I know for a fact that this works, because it's in the library's test suite.
I hope I could be of help, if you experience further issues feel free to write again.

avisekksarma · 2024-03-08T08:14:22Z

I am sorry, I couldn't get back to this sooner.
My previous code as said in this issue, is exactly same like you said ,except that:
1. Point 1:
i have just loaded lda_model which was trained and saved in disk. i.e. by
lda_model = models.ldamodel.LdaModel.load('./results/models/40_topics')

I don't think loading a saved model or training on the go makes any difference in model ,except that training makes slower everytime to run topicwizard.
You mentioned training on the go by this code :
lda = LdaModel(bow_corpus, num_topics=10)

2. Point 2:
Also, I loaded the tokenized_corpus , which is in same format as yours, just language is different, in my code tokenized_corpus was written as dictionary ( just different name only ) i.e.
dictionary_form_data = Dictionary(dictionary)
Then i did:
pipeline = gensim_pipeline(dictionary_form_data, model=lda_model)
and then like you said ,now I did:
`topic_data = pipeline.prepare_topic_data(corpus)'

but it throws following error:

3. Point 3:
This time i also trained like you said, where i have loaded bow_corpus variable ( i checked it )

And, still got same above error.

Conclusion
So, in conclusion, I have tokenized corpus, bow_corpus, and lda_model ( also trained lda_model on the go in point 3 ), I checked format/shape of those variables and they are similar to english language case.
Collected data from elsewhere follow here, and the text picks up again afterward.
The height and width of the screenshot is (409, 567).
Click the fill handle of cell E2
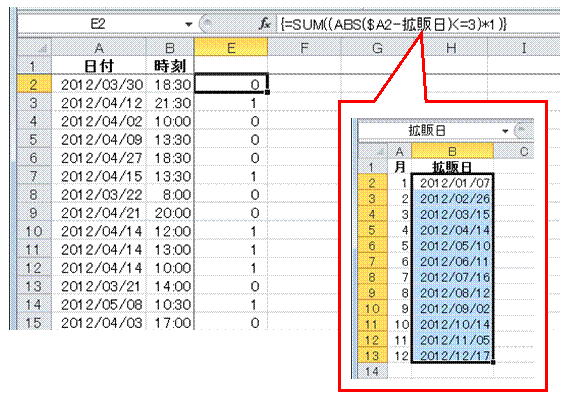pyautogui.click(x=267, y=93)
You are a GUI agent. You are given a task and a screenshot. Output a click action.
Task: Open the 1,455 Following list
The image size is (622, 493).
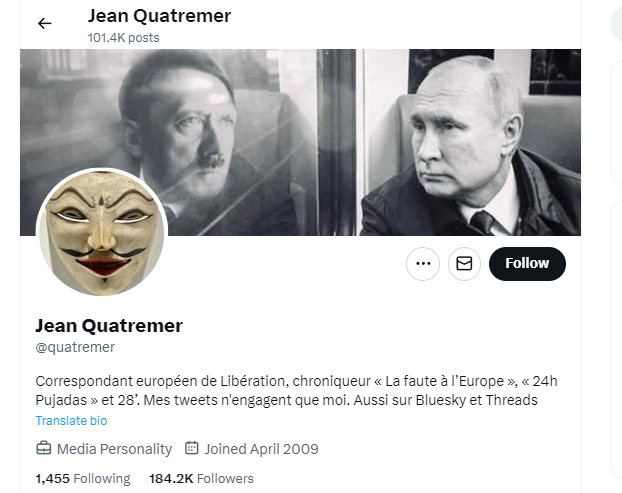pyautogui.click(x=83, y=479)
I couldn't use that tokenize() function of gensim ,as it is Nepali Language so tokenization and stemming is different.
Now, on running that pipeline.prepare_topic_data(corpus), it throws error and also topicwizard.visualize(corpus, model = pipeline)

Note: I wanted to be clear if we have misunderstandings, so I have posted this detailed comment, let me know if you want to know anything more.

x-tabdeveloping · 2024-03-08T11:58:14Z

Thanks for the effort and sorry for the troubles, I will mark this as a bug and will try to fix it as soon as possible!

x-tabdeveloping · 2024-03-11T07:59:17Z

@avisekksarma version 1.0.2 should fix this issue, can you please confirm that it works on your end?

avisekksarma · 2024-04-10T11:17:24Z

I apologize for not getting back to this project sooner since I was going through exams.
Now, I tested according to same code as I said in first part in this issue thread. And , it is still not working.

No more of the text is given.